Online training on the proper use of medical marijuana is now available for health practitioners in New York State.
The four-hour course will teach health professionals which of their patients may benefit from a medical marijuana certification once it can be distributed beginning in January 2016.
Dr. Howard Zucker, the state’s health commissioner, said:
Registering practitioners is the first and most critical aspect toward ensuring that medical marijuana is available for certified patients with serious conditions, and that it is dispensed and administered in a manner that ensures public health and safety.

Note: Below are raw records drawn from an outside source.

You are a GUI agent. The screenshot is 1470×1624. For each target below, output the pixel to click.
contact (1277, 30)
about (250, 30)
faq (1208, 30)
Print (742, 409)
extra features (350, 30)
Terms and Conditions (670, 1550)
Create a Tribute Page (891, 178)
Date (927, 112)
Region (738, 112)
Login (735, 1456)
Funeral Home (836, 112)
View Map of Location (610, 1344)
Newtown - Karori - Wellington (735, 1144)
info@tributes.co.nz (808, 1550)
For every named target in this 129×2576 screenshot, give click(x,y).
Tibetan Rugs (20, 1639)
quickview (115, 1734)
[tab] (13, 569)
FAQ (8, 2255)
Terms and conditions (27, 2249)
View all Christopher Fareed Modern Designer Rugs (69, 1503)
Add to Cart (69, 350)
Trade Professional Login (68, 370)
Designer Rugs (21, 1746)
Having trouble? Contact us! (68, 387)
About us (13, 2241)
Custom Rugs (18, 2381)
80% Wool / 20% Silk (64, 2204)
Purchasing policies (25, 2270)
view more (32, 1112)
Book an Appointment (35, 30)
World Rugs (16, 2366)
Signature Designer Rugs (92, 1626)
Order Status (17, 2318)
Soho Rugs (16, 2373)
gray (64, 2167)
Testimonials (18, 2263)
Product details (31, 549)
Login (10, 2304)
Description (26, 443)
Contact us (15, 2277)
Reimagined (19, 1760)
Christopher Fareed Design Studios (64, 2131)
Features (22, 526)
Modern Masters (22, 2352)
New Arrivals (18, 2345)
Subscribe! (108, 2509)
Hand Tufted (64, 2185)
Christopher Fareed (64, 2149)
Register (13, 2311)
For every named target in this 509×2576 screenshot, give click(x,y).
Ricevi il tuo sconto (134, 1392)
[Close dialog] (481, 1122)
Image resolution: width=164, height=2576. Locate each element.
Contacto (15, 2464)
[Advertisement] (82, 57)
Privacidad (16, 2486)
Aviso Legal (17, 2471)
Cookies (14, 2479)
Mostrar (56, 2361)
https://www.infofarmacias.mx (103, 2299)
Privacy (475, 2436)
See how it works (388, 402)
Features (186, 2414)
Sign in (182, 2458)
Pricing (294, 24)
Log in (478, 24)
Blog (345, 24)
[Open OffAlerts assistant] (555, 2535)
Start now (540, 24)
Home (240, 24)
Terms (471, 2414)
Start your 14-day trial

The course includes information on cannabis pharmacology, contraindications, possible adverse reactions, interactions with other drugs, methods of administration, risks and benefits, and abuse and dependence.
To take the course, physicians must be qualified to treat patients who have a condition that medical marijuana can alleviate, including cancer, HIV/AIDS, neuropathy, and Huntington’s disease. The prospective patient must have symptoms like severe or chronic pain, seizures, or wasting syndrome to be eligible for medical marijuana treatment. The cannabis will only be available in non-smoking forms such as oils, edibles, and vaporizers, from 20 dispensaries across the state, writes Chester Soria of Metro.
Dr. Laszlo Mechtler, the medical director of Dent Neurologic Institute and Roswell Park Cancer Institute’s chief of neurology, said that he hoped that the online course would make it easier for professionals to take the course after-hours, but he had doubts that it would give physicians the information necessary to determine which cannabis products are best for each condition. He also wondered whether the products will be ready for dispensing by January 2016, which could create problems for patients since transporting medical marijuana across state lines is still illegal at the federal level.
The course costs $249, reports Tracy Drury of Buffalo Business First, and those who complete it will receive 4.5 credit hours of continuing medical education (CME).
Many of the other 22 states with medical marijuana programs offer free resources rather than making physicians pay for training, observes David Klepper of the Associated Press.
Critics have noted that many doctors might not sign up for the course until their patients ask them about it, thereby preventing people from getting the treatment they need in a timely manner. Julie Netherland, deputy director of the New York chapter of the Drug Policy Alliance, said:
If the state is going to meet their January deadline of providing medical marijuana to qualified patients, they’ll need do some aggressive outreach to get doctors enrolled, through the course, and registered to certify patients.
Through the Compassionate Care Act, New York state has awarded licenses to five companies to set up facilities, grow medical marijuana, and distribute it beginning on January 5th, 2016, writes Rachel Polansky of Local Syracuse. Governor Andrew Cuomo approved the program in July 2014.
Several of these companies have stated that they plan to provide educational material for both physicians and patients.